The doors opened, and he walked in like he owned the place: Gym-yoga man. He gave me a long-enough-to-be-mildly-awkward look and an almost-too-genuine-to-be-real smile, then whooshed his mat down in his usual spot, right at the front of the room, right in the center. He took off his shirt, revealing a lithe, sinewy torso and had a seat.
A few minutes later, our instructor joined us. She's not a bad instructor, especially for gym-yoga, and has a nice calm voice and face. She walked to the front of the room and began setting herself up for the class. Despite wearing only bike shorts and a tiny camisole, she didn't look provocative--she's just little.
Gym-yoga instructor and Gym-yoga man started talking to each other. She asked "So, you going to do it this year?" He responded "Oh, I'm not sure...I did it last year, or was that the year before?" It soon became clear to me that they were talking about the Salt Lake Marathon, which will be on April 19 this year. It seemed from their conversation (upon which I was unabashedly eavesdropping, don't judge me) that they had both run it before, liked the course, etc. As they continued, I became convinced that they run marathons every fortnight. "Did you do the St. George?" "Oh, yeah, a couple of times. So many hills!" "Uh-huh! But not as bad as Park City, I've done that one twice." It seemed like they weren't even quite sure how many marathons they had run, poor dears.
I was, needless to say, incredulous. These were yoga people. They were nimble and flexible and strong. (Although a triceps push up is easier when you only weight ninety pounds. Just sayin'.) Their bodies were to be respected. But now they were runners too? Marathoners?! Cavalier marathoners?!?! What was this world coming to?
I have thought about them quite a bit since then.

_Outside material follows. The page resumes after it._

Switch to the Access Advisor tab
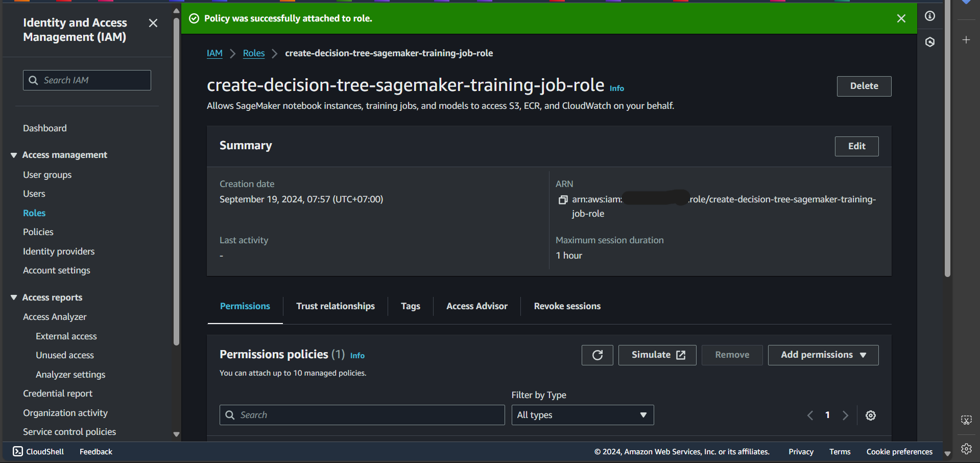The width and height of the screenshot is (980, 463). coord(476,306)
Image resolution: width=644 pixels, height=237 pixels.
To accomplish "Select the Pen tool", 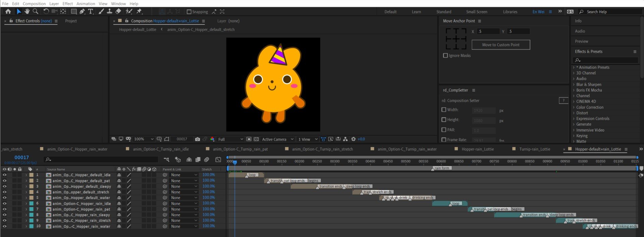I will coord(82,11).
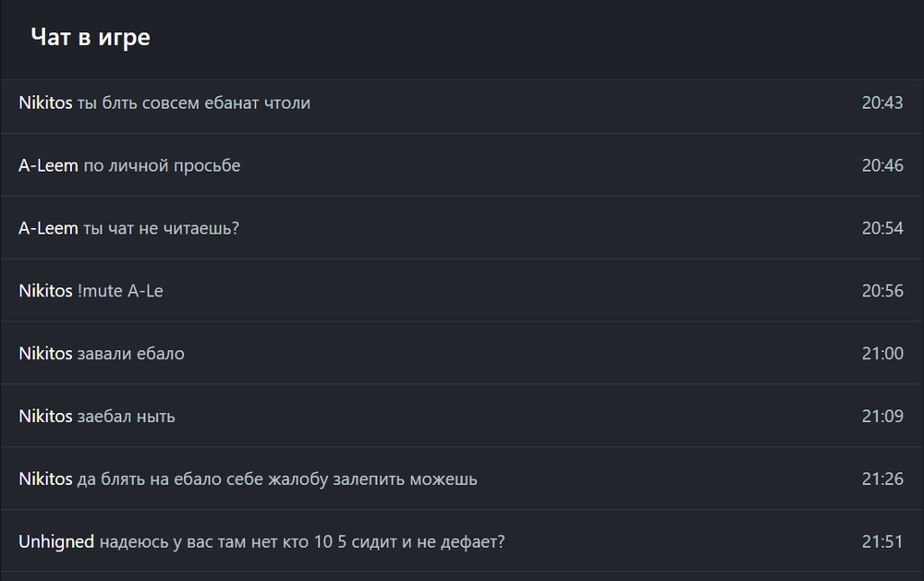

I wonder what it would be like to exist in such a body. To think, I like yoga- why not become an instructor? Or, when invited to go for a bike ride, to simply say "Sure!" rather than "Will there be any hills?". To live in a body like that must be (to reveal my own predilections) a piece of cake. Such utility! Such ease! Such fun! Why, it must be heaven!

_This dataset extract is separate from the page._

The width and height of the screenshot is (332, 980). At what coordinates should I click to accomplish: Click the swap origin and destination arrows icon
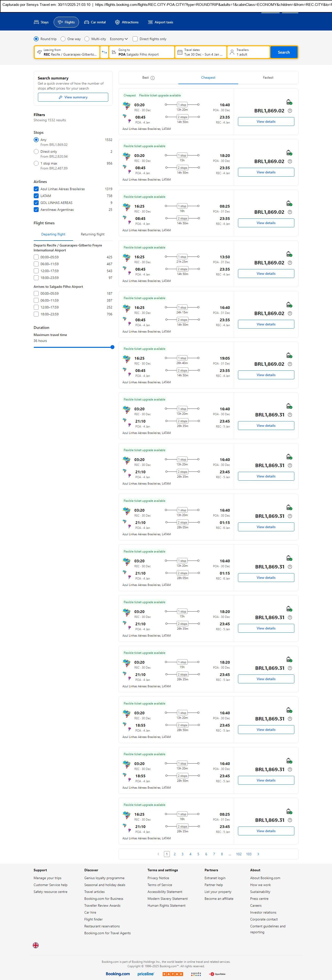pyautogui.click(x=104, y=52)
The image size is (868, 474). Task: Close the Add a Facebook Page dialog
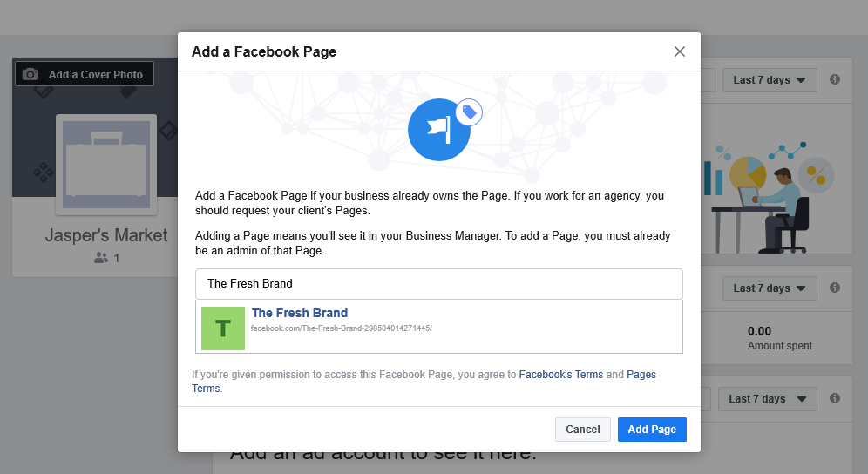pyautogui.click(x=680, y=51)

When I lived in Uganda, strangers looked at my zaftig white face and shamelessly approached me to ask if I would sponsor their children's education. Grown men I had never seen before asked me to buy them sodas. Whenever I went out to eat with a friend, I picked up the tab. If we took a taxi, I picked up that tab, too. And why not? I could afford it. I presume they marveled at my financial nonchalance. Such utility! Such ease! Such fun! Why, they thought, that out-of-breath white woman must be in heaven!
And so I was. It is indeed a pleasure to have something (anything) handed to you on a silver platter. Perhaps part of the fun is that because you didn't even have to work for it, you don't even have to appreciate it. It's just your's; you can have it. For nothing.
I have a friend whose life began in circumstances similar to those I saw in Uganda. Now he is in the US Navy, living in Hawaii with his family. He worked hard, harder than I will ever ever know, moved to America, graduated from college, and continues to work to support his family back home, and his growing family in the US. It wasn't easy, but he did it. It wasn't handed to him, but now he has it. Townhouse, station wagon, leather couches, you name it.
If you will excuse me, I have six miles to jog.